How Devils Got Their Horns
Millennia ago, at the start of a bitter ending, a rift opened up in the firmament. Heaven split its seams and poured flesh into the galaxy—beings, no longer angels but not quite yet devils.
The librarian remembered, with perfect clarity, the moment it happened. The librarian, with perfect clarity, remembered everything: its moment of origin, the filling of the seas, the taste of Earth’s inaugural spring, and this, its first clumsy kiss with grief.
It had no word yet for that feeling, but as the Heavenly City buckled, streets opening to the yawn of space, it knew, with perfect clarity, that something it loved dearly—something irreplaceable—was about to go missing.
In the candy soft light of morning, as angels winged about their duties, the center of eternity began to quake. Over hills of cloud came a cracking sound, and when the librarian looked up from its reading, it almost thumped into a host of other angels.
All of them were frozen and hovering. Their wings swept lazily as their bodies buoyed, heads angled toward the sound that was settling unevenly into the street. The crack became a rattle, no more than a stomp at first, but it deepened as moments passed, rolling out like a wave.
In its wake there came a great buckling. A fracture reached through the city, branching greedily, and everything it touched fell away. As the city heaved, angels shrieked and scattered. Their limbs gnashed and they smashed into each other, blinded by the sudden roil of confusion.
While plumes of gilded dust rose from the spreading ruin, the librarian hastened toward the library. It feared for the scrolls still inside and meant to save the treasures, but as it flew, it heard something call its name.
The voice bounded through the catastrophe, its precious lilt one that the librarian could've distinguished among the roar of thousands. It belonged to its friend, its brother, its most favorite other: the finest singer of all Heaven’s Host.

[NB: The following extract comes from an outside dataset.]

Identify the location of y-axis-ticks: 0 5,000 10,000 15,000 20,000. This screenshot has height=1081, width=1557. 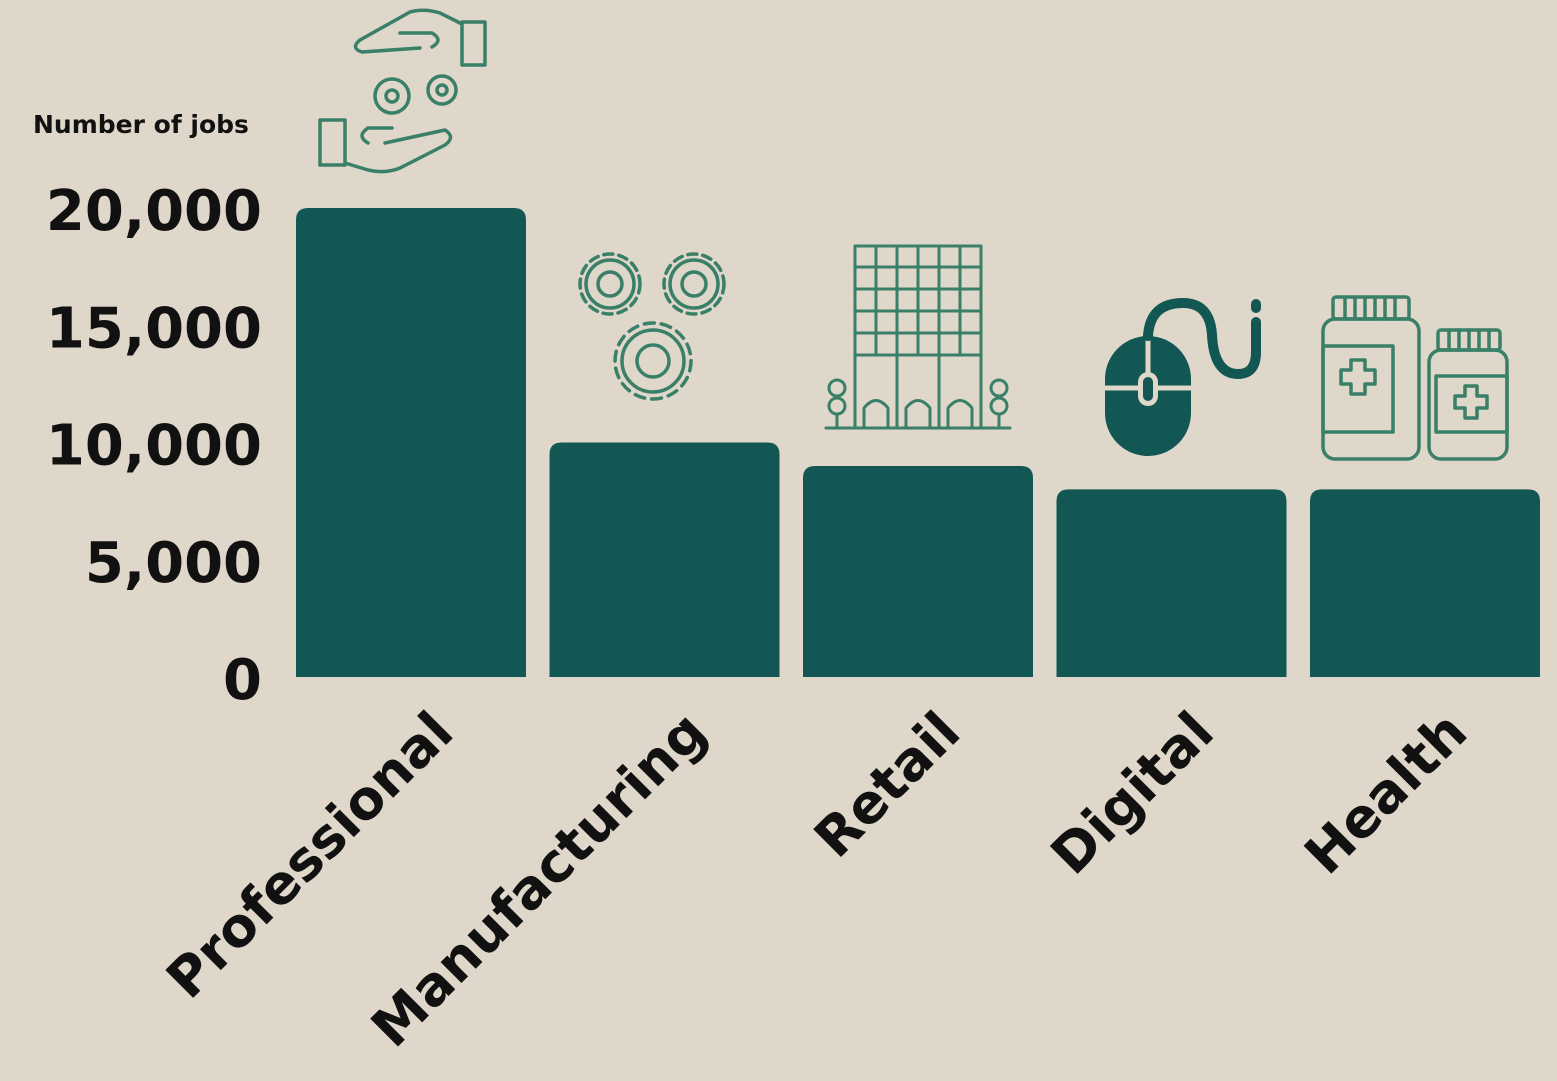
(154, 446).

The librarian had often felt the softness of that voice in the place where a heart should be, though angels had no hearts; only hollow places.
Still, though it was empty, the librarian felt something in that place break then.
Its friend's cry was ragged. Its friend was in pain.
Forgetting the scrolls, the librarian flew toward the screaming while all around it, the city crumbled, revealing a darkness below whose whistling devoured everything. Glittering bridges, pillowy cloud gardens, grand opal archways—all of it was siphoned, leaving a deep coldness in its place.
Innumerable angels dashed about, saving what they could, bodies twisting against the vacuum of the void. Their robes tore, their pearlescent skin scuffed, and their faces opened hideously, enormous mouths gaping around cacophonous screams.
The librarian sailed between them, following its friends' melodious panic to the square where angels often gathered to sing. It found that sacred place to be the quake's smoldering epicenter. The grand marble stage there was cracked down the middle, its halves charred by friction and the air around it shimmering with heat.
The librarian couldn’t understand this. It beat its wings furiously and darted about, searching the wreckage for one whom it loved.
Among the worst of the rubble, it found it. Its friend, the last remaining of a gathering, all hurtling now through the dead space below, clung to the broken platform.
Its fingers clawed at stone, blackened and welted by heat. The same heat burning away its hair, sandals, and robes. Its skin bubbled and dulled, the Light of Heaven inside its hollow place flickering weakly. The librarian stared, mouth agape, until its friend saw it.
Brother, it shouted, the pained and panicked word worse than anything, help me!
And the librarian wished, then, that it hadn’t come; for it knew, as certainly as anything, that it couldn’t help. Its friend's Heavenly Light was gone, winked out even then, as the librarian watched.
The great bone circlet crowning its head turned gray and dead. Cracks webbed it, weakening the arch that once made a proud halo. Something had rotted inside this angel, too deep to be cut out.
In its own hollow place, the librarian felt something go cold.
Its friend's throat shredded as it called the librarian’s name again, as it reached up with one hand while the other clung to stone. But louder than its friend's hysteria, louder even than the screech of the void, was the voice that floated down from Above, commanding: FINISH IT.
The librarian didn't have to question what this commandment meant, or whether or not it would obey. Words from Above planted clarity and purpose in its hollow place, and when those grew, no space for doubt remained.
The librarian sank down to its friend and treaded air, the powerful muscles of its back straining against the sucking void. Its friend wailed, reaching higher, fingers crumbling like charcoal.
The librarian gripped its halo by the decaying center and snapped.
Its friend shrieked in high, lyrical pain and finally lost its hold. It slipped from the stage and tumbled down, down, down, following the specks of its mutilated kin—to where, the librarian didn’t know.
It watched its friend fall until the body was lost among stars.
The voice from Above didn’t return. Without it, purpose wilted, leaving too much room in the librarian’s hollow place. In the absence of all else, an unfamiliar ache grew there.
With shaking hands, it cradled a broken curve of bone.